Wir ließen sie also dort im Wohnzimmer zurück, obwohl ich immer noch so viele Fragen hatte.
»Aber warum hat Nanai es ihm nie gesagt?«, fragte ich.
Mum zuckte die Achseln. »Vielleicht war es so einfacher. Sie wollte ihn mit dem Wissen nicht belasten. Sie würde seine Mutter sein, also warum sollte er etwas anderes denken? Und wahrscheinlich war es so auch viel einfacher, in diesem Land akzeptiert zu werden und hierzubleiben.«
Am nächsten Tag vor der Schule sagte Veronique genau dasselbe zu mir. Das hatten sie alle auch vermutet, nachdem Mum und ich gegangen waren.
»Sonst hätte er sich womöglich sein ganzes Leben lang nach seiner richtigen Mum gesehnt«, sagte Veronique. »Und ich hätte mir vielleicht immer meine richtige Großmutter gewünscht.«
»Vielleicht hat Nanai sich schuldig gefühlt«, sagte ich. »Sie hat das Richtige getan, aber es muss auch sehr schwer für sie gewesen sein.«
Veronique nickte. »Wenigstens sind wir jetzt alle zusammen«, sagte sie.
Und dann gingen wir beide durch das Schultor, wo uns die Lehrer und alle Eltern auf die Schultern klopften und die hochgereckten Daumen zeigten. Alle wollten wissen, wie wir den betrügerischen Plan von Mr Baker und Billys Dad, an ein neues Gebäude zu kommen, aufgedeckt hatten. Eine Person war dankbarer als alle anderen zusammen:
Mrs Martin.
Sie war an diesem Morgen in der Schule. Wieder dort, wohin sie gehörte. Sie erinnerte sich sogar an unsere besonderen Grußformeln aus der dritten Klasse und umarmte uns danach fest.

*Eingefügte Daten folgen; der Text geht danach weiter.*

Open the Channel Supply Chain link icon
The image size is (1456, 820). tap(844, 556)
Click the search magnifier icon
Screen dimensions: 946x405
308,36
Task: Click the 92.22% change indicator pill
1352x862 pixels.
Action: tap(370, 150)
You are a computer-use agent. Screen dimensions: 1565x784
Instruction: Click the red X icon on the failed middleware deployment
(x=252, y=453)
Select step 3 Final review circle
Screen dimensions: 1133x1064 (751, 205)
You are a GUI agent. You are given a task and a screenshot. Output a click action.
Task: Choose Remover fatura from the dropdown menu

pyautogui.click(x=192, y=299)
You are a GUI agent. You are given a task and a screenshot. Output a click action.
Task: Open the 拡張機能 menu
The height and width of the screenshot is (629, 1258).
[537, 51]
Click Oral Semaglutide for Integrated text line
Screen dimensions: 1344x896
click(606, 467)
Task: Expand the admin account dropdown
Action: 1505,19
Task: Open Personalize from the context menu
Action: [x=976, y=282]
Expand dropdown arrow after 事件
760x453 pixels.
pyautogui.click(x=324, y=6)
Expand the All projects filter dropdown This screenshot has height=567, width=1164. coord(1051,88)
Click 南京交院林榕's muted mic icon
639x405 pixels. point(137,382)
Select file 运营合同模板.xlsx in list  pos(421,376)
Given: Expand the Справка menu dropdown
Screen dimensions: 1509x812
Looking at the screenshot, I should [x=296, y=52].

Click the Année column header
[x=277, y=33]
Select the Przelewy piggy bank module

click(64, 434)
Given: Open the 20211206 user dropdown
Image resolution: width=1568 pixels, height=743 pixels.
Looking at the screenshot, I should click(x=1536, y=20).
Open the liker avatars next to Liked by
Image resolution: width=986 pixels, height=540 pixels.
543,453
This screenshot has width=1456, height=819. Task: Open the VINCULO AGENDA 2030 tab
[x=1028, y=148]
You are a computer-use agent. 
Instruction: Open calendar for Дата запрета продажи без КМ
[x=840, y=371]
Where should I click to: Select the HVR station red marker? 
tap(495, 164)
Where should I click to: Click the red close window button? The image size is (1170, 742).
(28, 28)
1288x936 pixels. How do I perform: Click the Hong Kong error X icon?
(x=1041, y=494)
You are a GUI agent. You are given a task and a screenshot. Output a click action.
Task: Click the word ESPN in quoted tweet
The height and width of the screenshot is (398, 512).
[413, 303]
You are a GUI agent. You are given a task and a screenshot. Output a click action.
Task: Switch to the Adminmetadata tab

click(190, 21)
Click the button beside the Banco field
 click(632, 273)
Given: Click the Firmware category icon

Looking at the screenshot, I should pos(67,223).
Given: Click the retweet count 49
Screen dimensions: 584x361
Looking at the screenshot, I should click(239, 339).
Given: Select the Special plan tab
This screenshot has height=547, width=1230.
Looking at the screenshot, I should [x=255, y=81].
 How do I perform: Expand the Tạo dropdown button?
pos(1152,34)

»Aber danken Sie nicht nur uns«, sagte ich, nachdem sie uns losgelassen hatte. »Daisy hat auch mitgeholfen und Lance und Vi. Und ganz besonders haben Sie ihm zu danken«, sagte ich und zeigte zum Tor. »Er war WIRKLICH sehr mutig.«
Und Mrs Martin rannte zu Billy Lee und umschloss ihn in der dicksten Umarmung ÜBERHAUPT.
Am Freitag nach der Schule kam Billy zu mir nach Hause, und wir spielten Subbuteo. Aber zur Halbzeit fiel mir etwas ein, und ich rannte hinunter.
»Mum!«, sagte ich.
»Ja, Cym?«
»Heute ist Kinoabend.«
»Und?«
»Gehst du nicht?«
Mum seufzte. »Heute … nicht, Cym.«
»Warum nicht? Wolltest du nicht sehr viel mehr Zeit mit Stefan verbringen?«
»Nein«, sagte Mum.
»Nein? Aber warum nicht?«
»Na ja, ich habe letztendlich beschlossen, dass ich doch nicht sehr viel mehr Zeit mit ihm verbringen möchte.«
»Wirklich? Warum nicht?«
»Ich weiß nicht. Das Parfüm, das er mir geschenkt hat … Vielleicht hattest du recht. Es roch nicht nach mir.«
»Wie meinst du das?«
»Keine Ahnung. Es ist schwierig, mit allem. Mit dir … mit Stefans Mädchen.«
»Aber sie sind toll!«, sagte ich. »Vor allem die Kleine. Sehen wir sie gar nicht mehr?«
»Was?«
»Und Stefan ist auch toll. Ich dachte, er würde jetzt viel häufiger hier sein. Vielleicht sogar die ganze Zeit!«
»Wollte er! Wir hatten es gehofft … Aber es sah nicht so aus, als ob du das wolltest!«
»Ich? Quatsch. Hast du ihm wirklich gesagt, dass du ihn nicht mehr sehen willst?«
Mum gab mir darauf keine Antwort, sondern sah mich aus irgendeinem Grund komplett ungläubig an. »Ach, Cymbeline!«, sagte sie.
Und machte sich auf die Suche nach ihrem Handy.
Dann ging ich hinauf zu Billy, und wir beendeten unser Spiel.
Charlton 7 : 6 Chelsea.
JA!
Jacky Chapman (die Miniaturausgabe) schoss das Siegtor.